- Opening Delimiter -

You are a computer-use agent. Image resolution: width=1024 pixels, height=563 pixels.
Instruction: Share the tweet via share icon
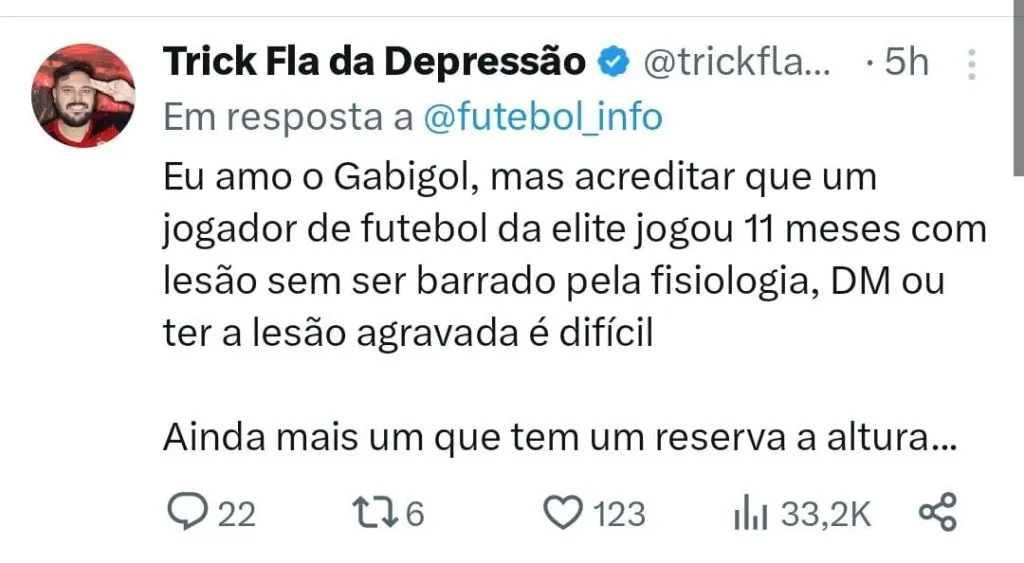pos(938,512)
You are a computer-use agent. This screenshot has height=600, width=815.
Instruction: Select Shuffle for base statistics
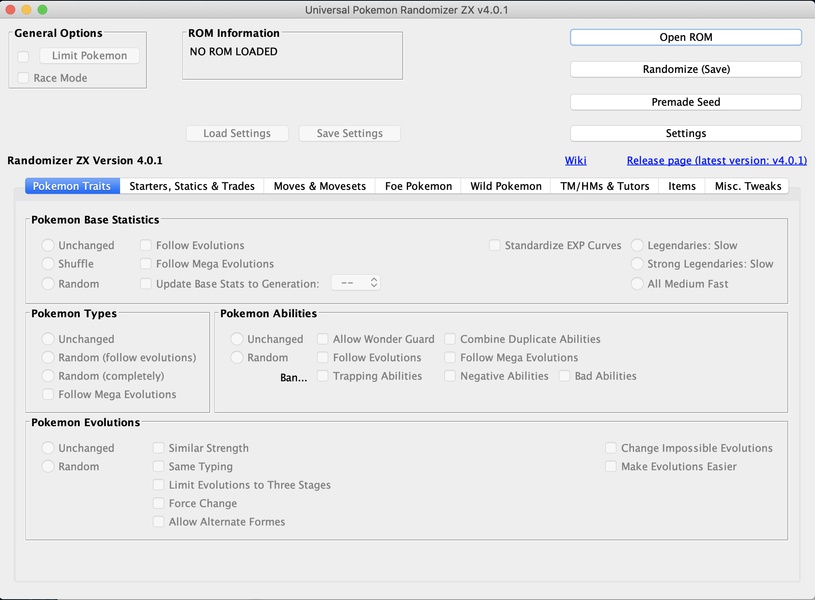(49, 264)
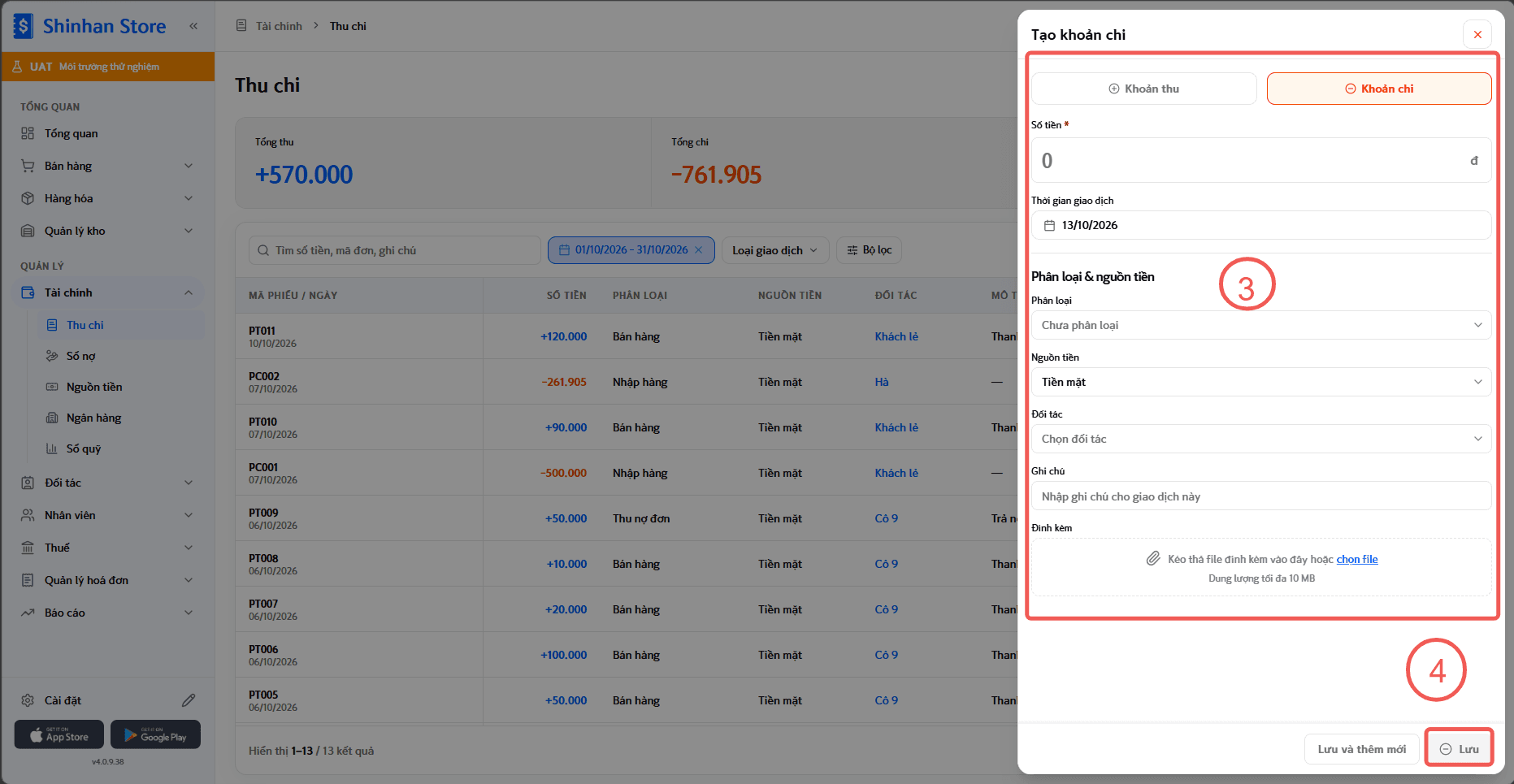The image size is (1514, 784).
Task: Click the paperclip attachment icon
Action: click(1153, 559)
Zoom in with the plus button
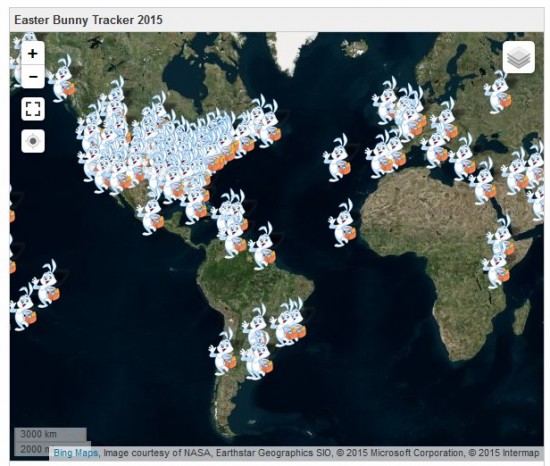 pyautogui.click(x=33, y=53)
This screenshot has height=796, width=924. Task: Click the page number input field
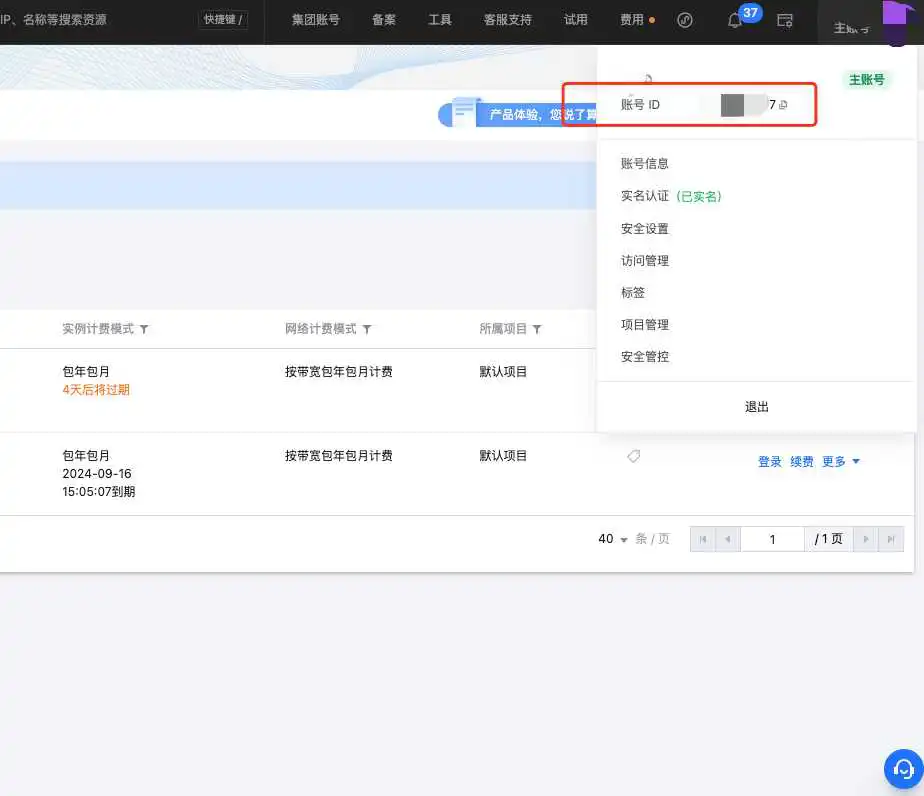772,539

- Closing Delimiter -

Reproduce the entries above without change, omitting all pictures.

You are a computer-use agent. Image resolution: width=1024 pixels, height=563 pixels.
Instruction: Share the tweet via share icon
pos(938,512)
You are a computer-use agent. This screenshot has height=600, width=815.
Instruction: Select Shuffle for base statistics
(49, 264)
The image size is (1514, 784).
Task: Click the paperclip attachment icon
Action: click(1153, 559)
Zoom in with the plus button
 pyautogui.click(x=33, y=53)
This screenshot has height=796, width=924. Task: Click the page number input field
772,539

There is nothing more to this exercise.